This TOC concept focuses on the distinction of bottlenecks resources and non-bottleneck resources to develop a new production management by industrial constraints.


The goal of a company is to make sustainable profit now and in the future. Thus proposing to customer better quality products is not the top priority, not the primary goal of a firm.


A constraint is anything that limits an organization, operation or a system from maximizing its output or meeting its goal. Constraints may be physical in nature such as insufficient plant capacity, labor, capital, raw material or land. But it can be also non physical and arise because of poorly motivated employees, absenteeism, lack of training, bad scheduling, poor operating procedures…

The market itself can be a constraint when the economy is flat that limits the throughputs as the production system would be over capacity. The material supplies could also be a constraint when delays in deliveries or in case of long leadtimes.

Every company has at least one constraint; otherwise it could sell unlimited products quantities and so would make unlimited profits.
Generally speaking, a constraint is a scarce or expensive resource (otherwise buying a new one will solve the issue right away) that limits an organization.

The following figure summarizes the TOC approach:


Drum, buffer and rope

The Theory of constraints (TOC) is sometimes referred to as the drum, buffer and rope concept. As a result of the bottleneck in the system, a factory or operation is obligated to beat to the rhythm of the drum – the bottleneck which sets the pace for the factory and for all the non-bottleneck systems.

It is at this pace than units are pulled through the system by a rope. As the bottleneck drives the system it should always be working at full capacity and thus inventory buffers should always be immediately be upstream to ensure that the bottleneck is never starved for work.

This synchronization (Drum-buffer-rope) is mandatory to meet customer demand on-time, not too soon, not too late. A good synchronization allows maximizing the throughputs with minimum operating expenses.

The bottleneck is the constraint that limits the throughputs. Increasing the capacity of the others won’t increase the throughput rate.

Exercise directions: In the passage on the theory of constraints, what other name is the theory sometimes given? The listing comes from a different source than the passage.

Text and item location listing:
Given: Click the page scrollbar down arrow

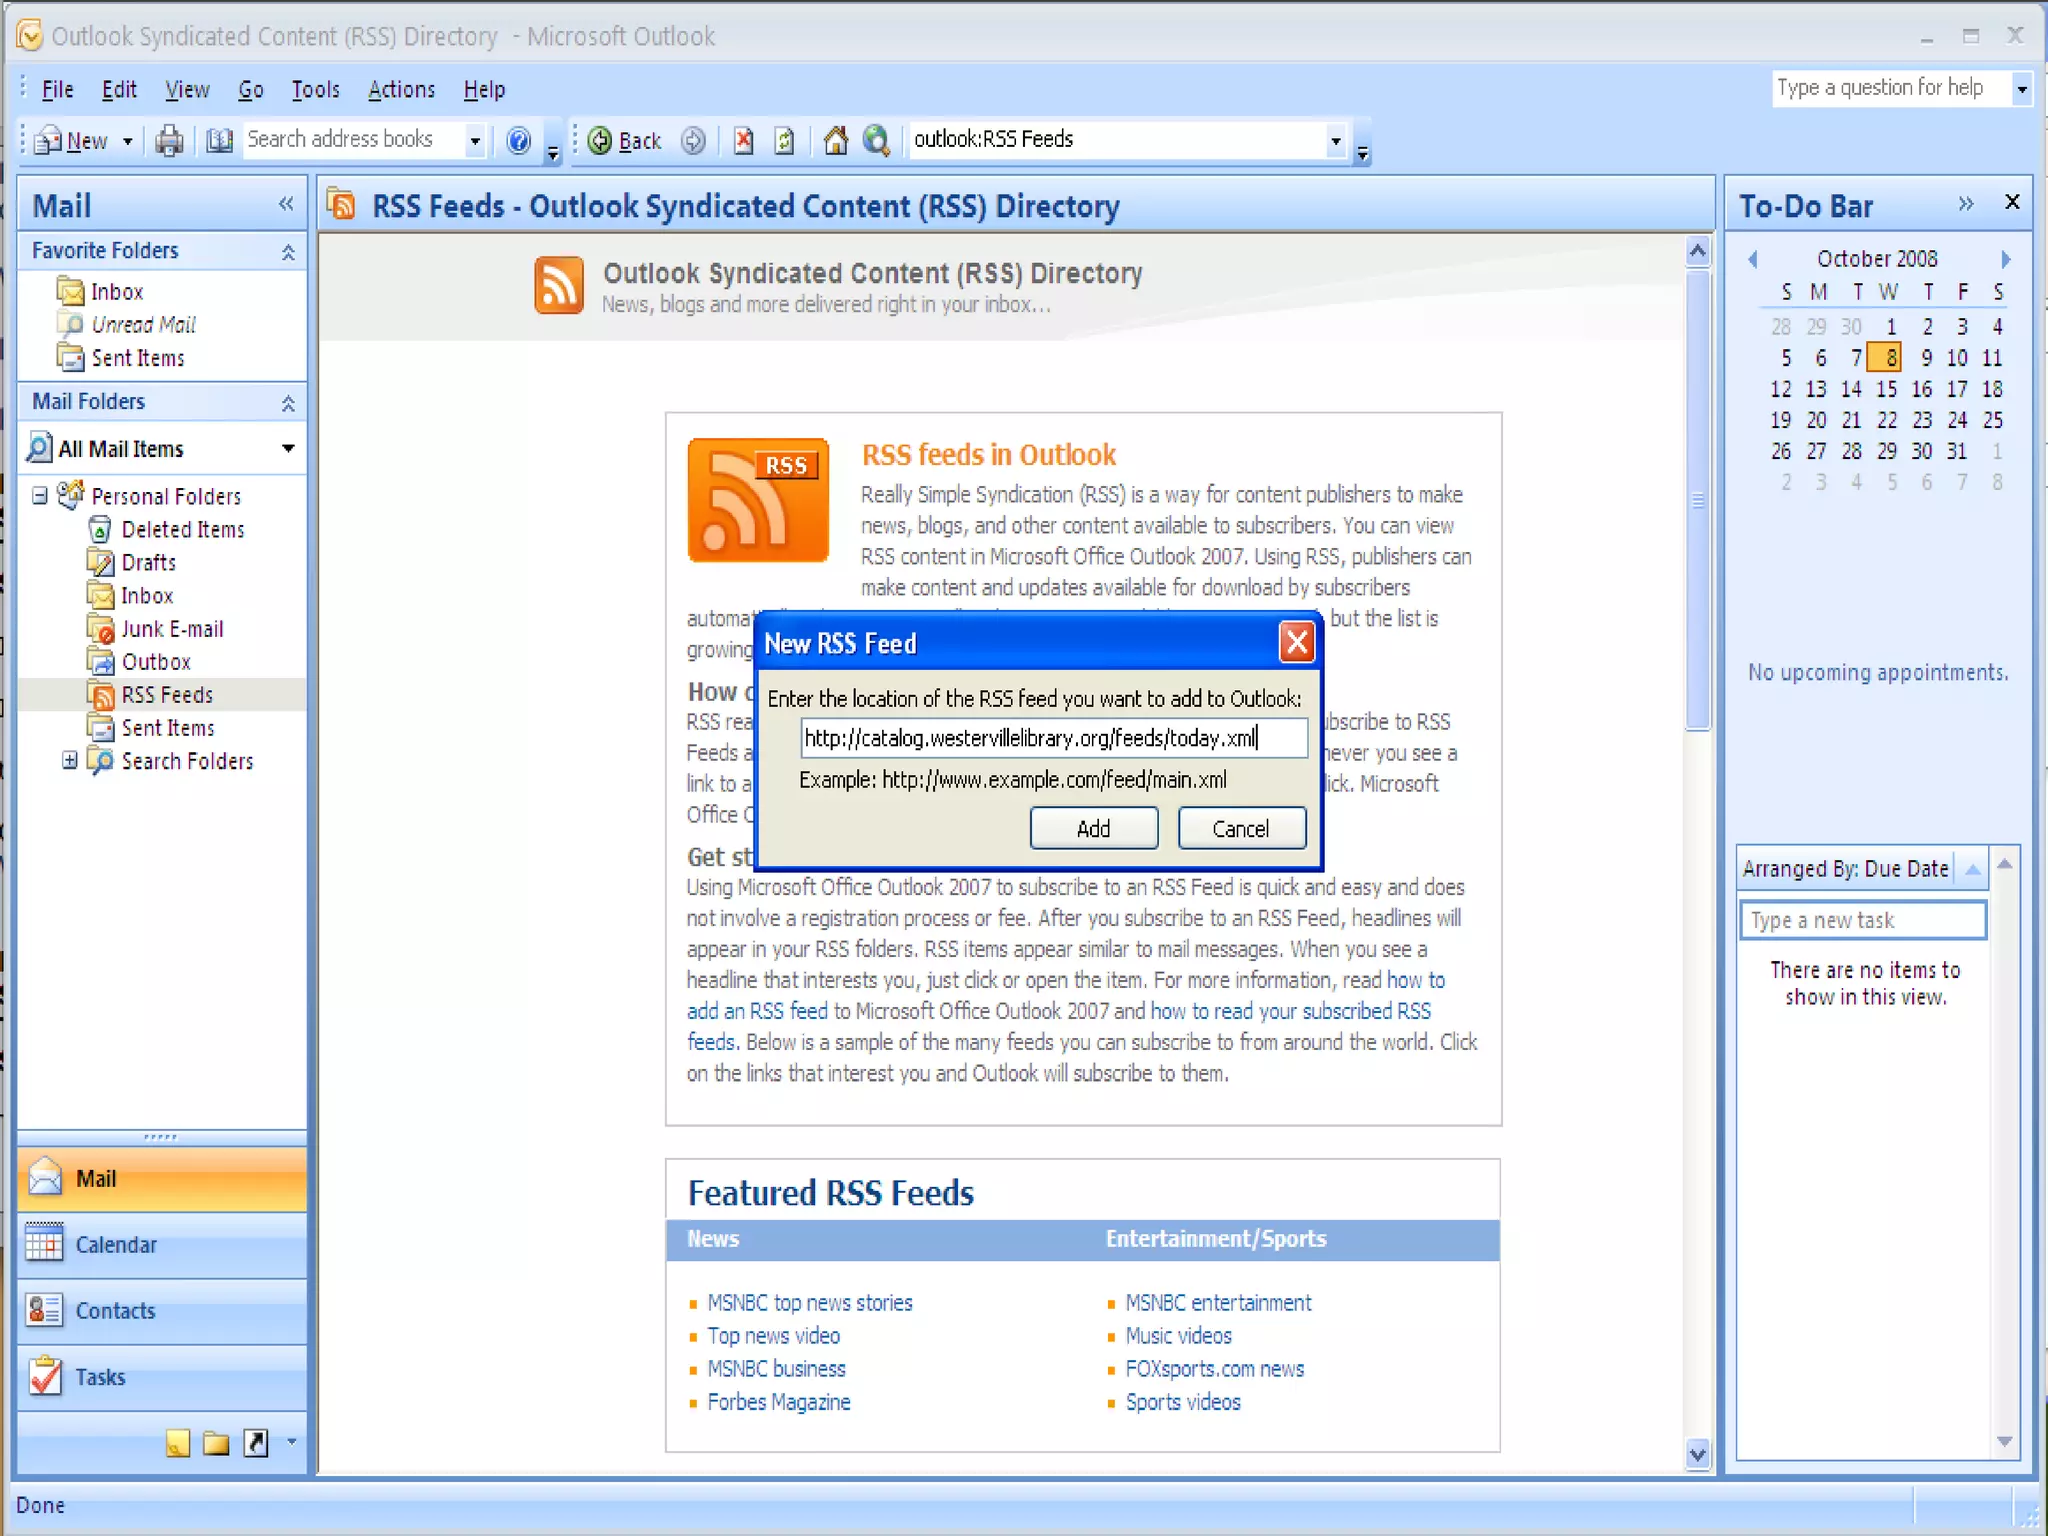Looking at the screenshot, I should [x=1697, y=1454].
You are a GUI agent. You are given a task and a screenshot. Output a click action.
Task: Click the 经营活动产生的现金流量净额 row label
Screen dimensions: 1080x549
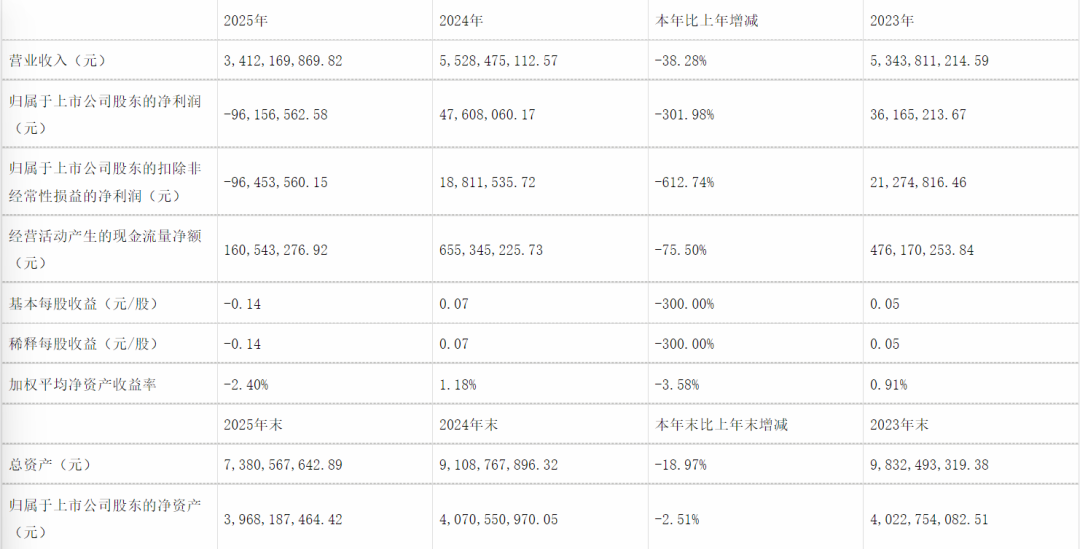tap(105, 237)
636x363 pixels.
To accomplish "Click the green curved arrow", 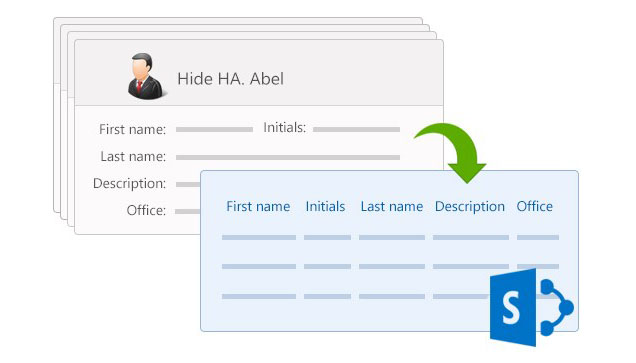I will coord(454,152).
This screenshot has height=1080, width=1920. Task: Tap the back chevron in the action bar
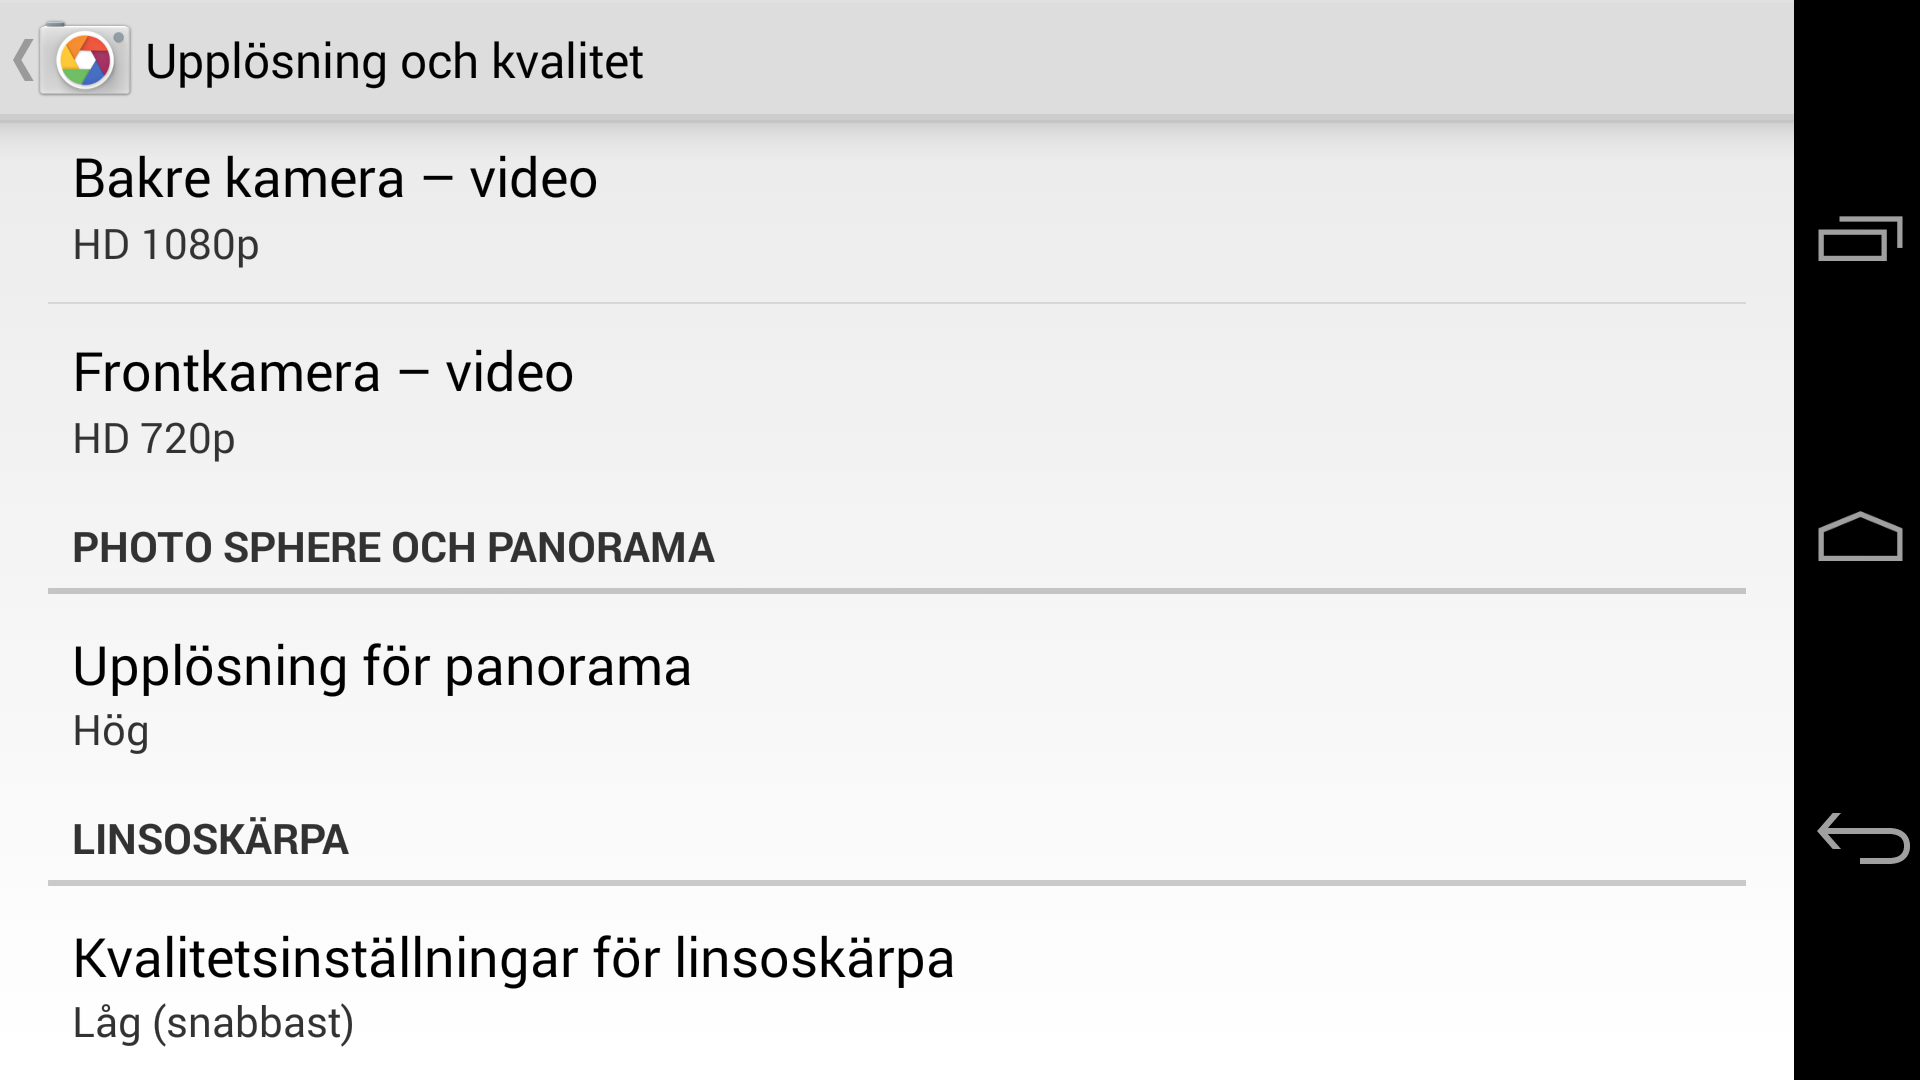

Completed task: The drum, buffer and rope concept.